Word and element location records
>>>
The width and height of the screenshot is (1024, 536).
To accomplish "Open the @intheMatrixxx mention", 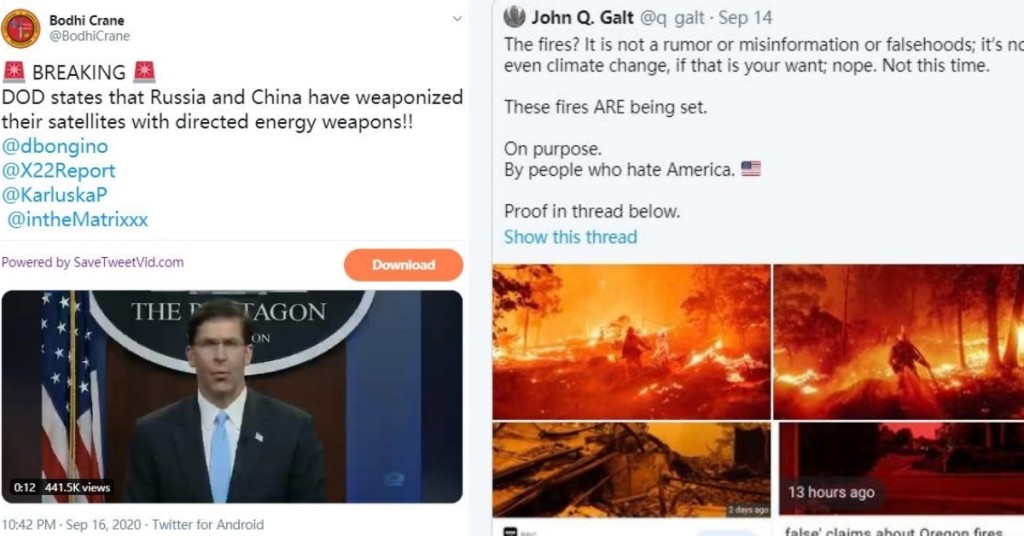I will (x=78, y=219).
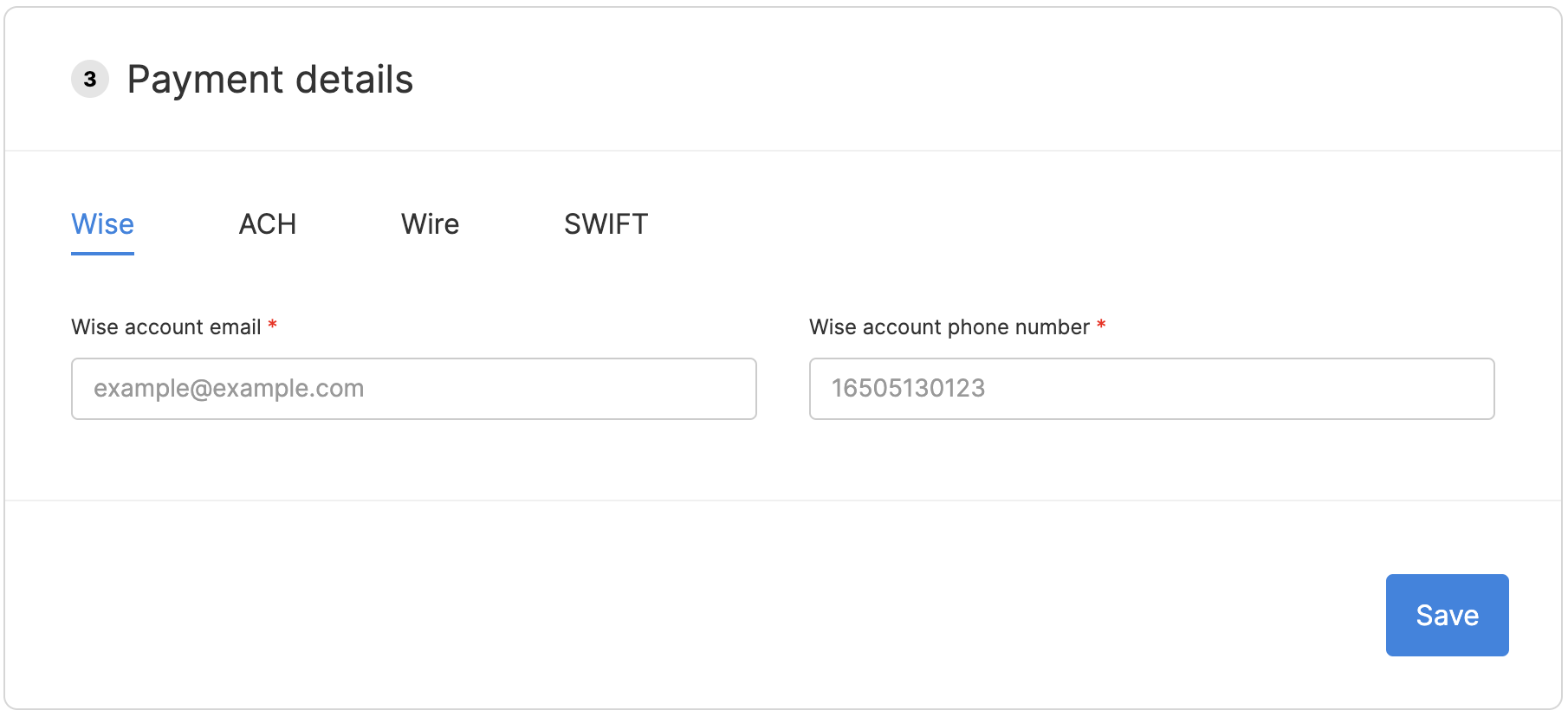
Task: Click the blue underline below Wise tab
Action: (x=102, y=254)
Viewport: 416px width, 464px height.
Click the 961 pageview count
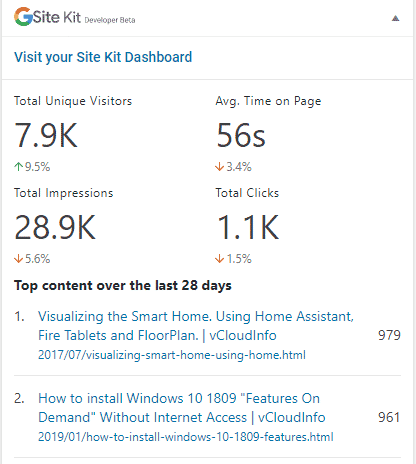click(389, 417)
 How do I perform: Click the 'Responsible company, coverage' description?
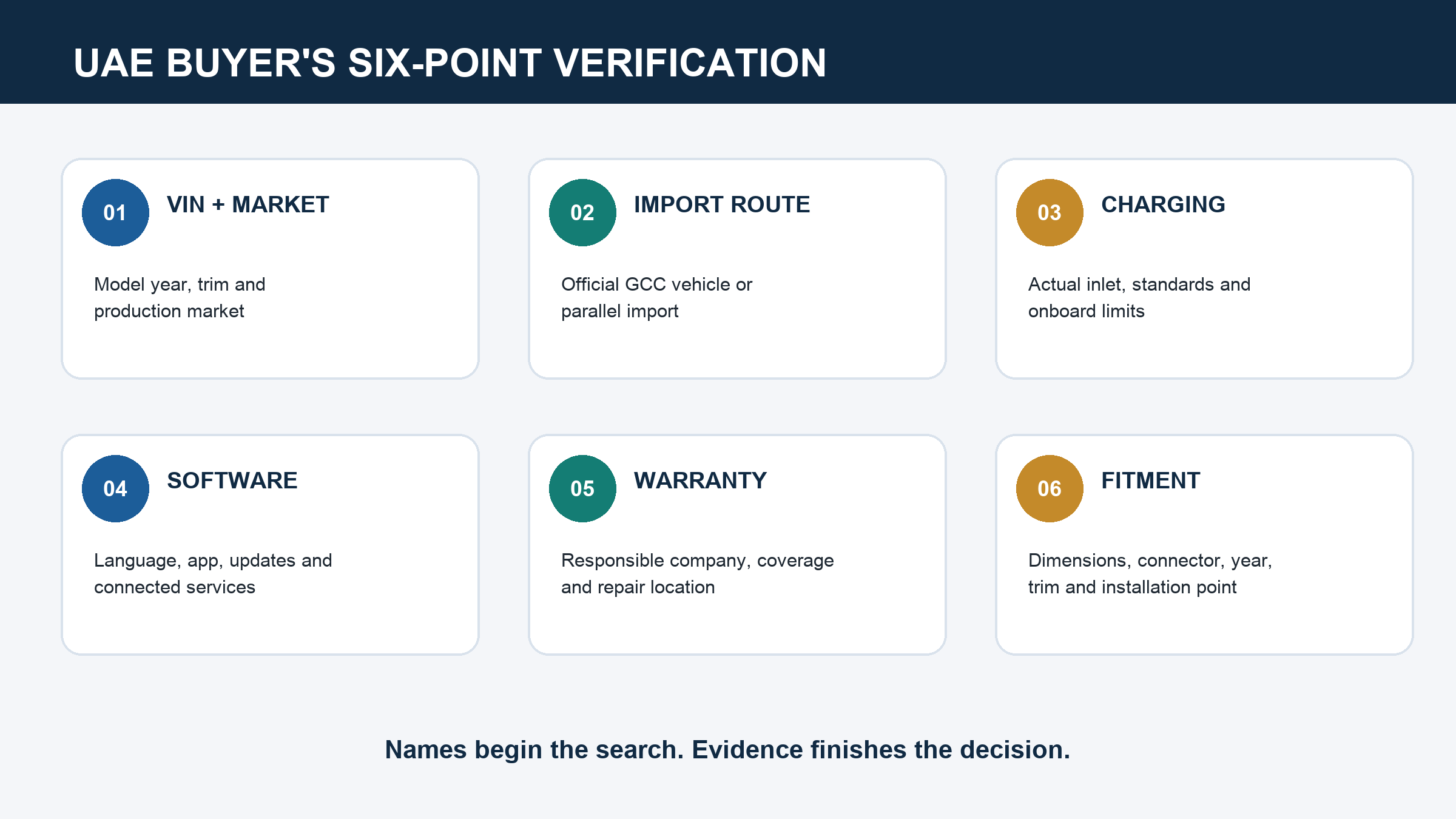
<<<
**What is being asked:** Print the lines word for word, beginning at the line that has "Viewport: 416px width, 464px height." and stopping at the end of the data. Leave the pictures out of your answer.

**Answer to the exercise:**
Viewport: 416px width, 464px height.
Click the 961 pageview count
click(389, 417)
 How do I perform: Click the 'Responsible company, coverage' description?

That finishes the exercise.